»»
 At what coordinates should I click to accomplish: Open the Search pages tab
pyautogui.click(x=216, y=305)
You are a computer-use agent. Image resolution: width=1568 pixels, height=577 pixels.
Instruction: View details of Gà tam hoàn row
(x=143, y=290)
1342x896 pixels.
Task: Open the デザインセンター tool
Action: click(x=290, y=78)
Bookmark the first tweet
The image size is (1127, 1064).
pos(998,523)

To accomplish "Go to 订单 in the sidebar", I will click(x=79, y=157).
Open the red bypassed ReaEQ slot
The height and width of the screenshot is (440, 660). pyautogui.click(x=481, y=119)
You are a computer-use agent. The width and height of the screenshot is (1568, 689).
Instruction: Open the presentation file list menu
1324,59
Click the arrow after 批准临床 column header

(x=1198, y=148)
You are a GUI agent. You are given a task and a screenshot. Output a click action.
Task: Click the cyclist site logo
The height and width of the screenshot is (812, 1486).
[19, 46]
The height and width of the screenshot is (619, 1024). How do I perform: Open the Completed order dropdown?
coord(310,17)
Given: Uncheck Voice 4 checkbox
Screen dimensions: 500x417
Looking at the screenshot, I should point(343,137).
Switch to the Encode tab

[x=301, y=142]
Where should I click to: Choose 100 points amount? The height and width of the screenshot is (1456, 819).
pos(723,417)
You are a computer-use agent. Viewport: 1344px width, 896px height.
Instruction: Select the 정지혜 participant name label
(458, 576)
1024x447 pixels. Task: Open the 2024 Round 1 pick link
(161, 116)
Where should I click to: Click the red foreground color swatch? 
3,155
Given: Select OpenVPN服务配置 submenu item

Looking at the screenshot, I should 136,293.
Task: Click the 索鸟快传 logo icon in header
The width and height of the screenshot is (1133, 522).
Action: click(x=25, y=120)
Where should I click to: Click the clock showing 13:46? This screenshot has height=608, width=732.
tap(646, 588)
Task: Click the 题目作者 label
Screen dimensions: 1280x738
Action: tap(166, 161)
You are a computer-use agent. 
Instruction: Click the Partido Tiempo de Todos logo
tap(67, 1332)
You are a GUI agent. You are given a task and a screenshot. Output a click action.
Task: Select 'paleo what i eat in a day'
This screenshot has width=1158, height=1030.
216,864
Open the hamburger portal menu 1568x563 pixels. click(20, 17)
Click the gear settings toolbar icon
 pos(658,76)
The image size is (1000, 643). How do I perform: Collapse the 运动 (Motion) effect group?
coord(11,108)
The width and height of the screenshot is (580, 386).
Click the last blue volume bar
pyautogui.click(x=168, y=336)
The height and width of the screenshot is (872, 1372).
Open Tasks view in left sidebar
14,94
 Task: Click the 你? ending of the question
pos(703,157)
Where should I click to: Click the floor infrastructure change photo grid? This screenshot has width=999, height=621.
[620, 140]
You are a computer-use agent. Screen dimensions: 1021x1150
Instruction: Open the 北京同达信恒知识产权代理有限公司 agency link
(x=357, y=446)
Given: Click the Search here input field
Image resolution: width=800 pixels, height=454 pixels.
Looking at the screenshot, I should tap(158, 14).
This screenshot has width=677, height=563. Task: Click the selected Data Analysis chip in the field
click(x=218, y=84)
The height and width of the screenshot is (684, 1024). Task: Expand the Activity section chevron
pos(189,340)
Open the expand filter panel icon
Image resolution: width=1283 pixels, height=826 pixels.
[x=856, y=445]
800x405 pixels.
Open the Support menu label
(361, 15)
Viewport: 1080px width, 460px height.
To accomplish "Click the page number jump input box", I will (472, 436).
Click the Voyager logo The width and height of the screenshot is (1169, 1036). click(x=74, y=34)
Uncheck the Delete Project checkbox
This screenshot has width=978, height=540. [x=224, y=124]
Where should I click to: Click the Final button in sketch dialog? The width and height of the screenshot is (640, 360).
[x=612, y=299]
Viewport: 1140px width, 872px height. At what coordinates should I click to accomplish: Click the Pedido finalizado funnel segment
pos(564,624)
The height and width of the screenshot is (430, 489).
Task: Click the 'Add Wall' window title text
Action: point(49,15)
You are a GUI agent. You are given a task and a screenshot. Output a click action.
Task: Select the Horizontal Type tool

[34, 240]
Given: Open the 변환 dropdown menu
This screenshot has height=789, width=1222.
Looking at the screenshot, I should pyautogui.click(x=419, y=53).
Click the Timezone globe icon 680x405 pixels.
««
- [Your assignment] Write out the entries above once more, without altering anything.

- [Exercise solution]
 At what coordinates should I click to accomplish: Open the Search pages tab
pyautogui.click(x=216, y=305)
You are a computer-use agent. Image resolution: width=1568 pixels, height=577 pixels.
Instruction: View details of Gà tam hoàn row
(x=143, y=290)
1342x896 pixels.
Task: Open the デザインセンター tool
Action: click(x=290, y=78)
Bookmark the first tweet
The image size is (1127, 1064).
pos(998,523)

To accomplish "Go to 订单 in the sidebar", I will click(x=79, y=157).
Open the red bypassed ReaEQ slot
The height and width of the screenshot is (440, 660). pyautogui.click(x=481, y=119)
You are a computer-use agent. The width and height of the screenshot is (1568, 689).
Instruction: Open the presentation file list menu
1324,59
Click the arrow after 批准临床 column header

(x=1198, y=148)
You are a GUI agent. You are given a task and a screenshot. Output a click action.
Task: Click the cyclist site logo
The height and width of the screenshot is (812, 1486).
[19, 46]
The height and width of the screenshot is (619, 1024). How do I perform: Open the Completed order dropdown?
coord(310,17)
Given: Uncheck Voice 4 checkbox
Screen dimensions: 500x417
Looking at the screenshot, I should point(343,137).
Switch to the Encode tab

[x=301, y=142]
Where should I click to: Choose 100 points amount? The height and width of the screenshot is (1456, 819).
pos(723,417)
You are a computer-use agent. Viewport: 1344px width, 896px height.
Instruction: Select the 정지혜 participant name label
(458, 576)
1024x447 pixels. Task: Open the 2024 Round 1 pick link
(161, 116)
Where should I click to: Click the red foreground color swatch? 
3,155
Given: Select OpenVPN服务配置 submenu item

Looking at the screenshot, I should 136,293.
Task: Click the 索鸟快传 logo icon in header
The width and height of the screenshot is (1133, 522).
Action: click(x=25, y=120)
Where should I click to: Click the clock showing 13:46? This screenshot has height=608, width=732.
tap(646, 588)
Task: Click the 题目作者 label
Screen dimensions: 1280x738
Action: tap(166, 161)
You are a computer-use agent. 
Instruction: Click the Partido Tiempo de Todos logo
tap(67, 1332)
You are a GUI agent. You are given a task and a screenshot. Output a click action.
Task: Select 'paleo what i eat in a day'
This screenshot has width=1158, height=1030.
216,864
Open the hamburger portal menu 1568x563 pixels. click(20, 17)
Click the gear settings toolbar icon
 pos(658,76)
The image size is (1000, 643). How do I perform: Collapse the 运动 (Motion) effect group?
coord(11,108)
The width and height of the screenshot is (580, 386).
Click the last blue volume bar
pyautogui.click(x=168, y=336)
The height and width of the screenshot is (872, 1372).
Open Tasks view in left sidebar
14,94
 Task: Click the 你? ending of the question
pos(703,157)
Where should I click to: Click the floor infrastructure change photo grid? This screenshot has width=999, height=621.
[620, 140]
You are a computer-use agent. Screen dimensions: 1021x1150
Instruction: Open the 北京同达信恒知识产权代理有限公司 agency link
(x=357, y=446)
Given: Click the Search here input field
Image resolution: width=800 pixels, height=454 pixels.
Looking at the screenshot, I should tap(158, 14).
This screenshot has width=677, height=563. Task: Click the selected Data Analysis chip in the field
click(x=218, y=84)
The height and width of the screenshot is (684, 1024). Task: Expand the Activity section chevron
pos(189,340)
Open the expand filter panel icon
Image resolution: width=1283 pixels, height=826 pixels.
[x=856, y=445]
800x405 pixels.
Open the Support menu label
(361, 15)
Viewport: 1080px width, 460px height.
To accomplish "Click the page number jump input box", I will (472, 436).
Click the Voyager logo The width and height of the screenshot is (1169, 1036). click(x=74, y=34)
Uncheck the Delete Project checkbox
This screenshot has width=978, height=540. [x=224, y=124]
Where should I click to: Click the Final button in sketch dialog? The width and height of the screenshot is (640, 360).
[x=612, y=299]
Viewport: 1140px width, 872px height. At what coordinates should I click to accomplish: Click the Pedido finalizado funnel segment
pos(564,624)
The height and width of the screenshot is (430, 489).
Task: Click the 'Add Wall' window title text
Action: point(49,15)
You are a GUI agent. You are given a task and a screenshot. Output a click action.
Task: Select the Horizontal Type tool

[34, 240]
Given: Open the 변환 dropdown menu
This screenshot has height=789, width=1222.
Looking at the screenshot, I should pyautogui.click(x=419, y=53).
Click the Timezone globe icon 680x405 pixels.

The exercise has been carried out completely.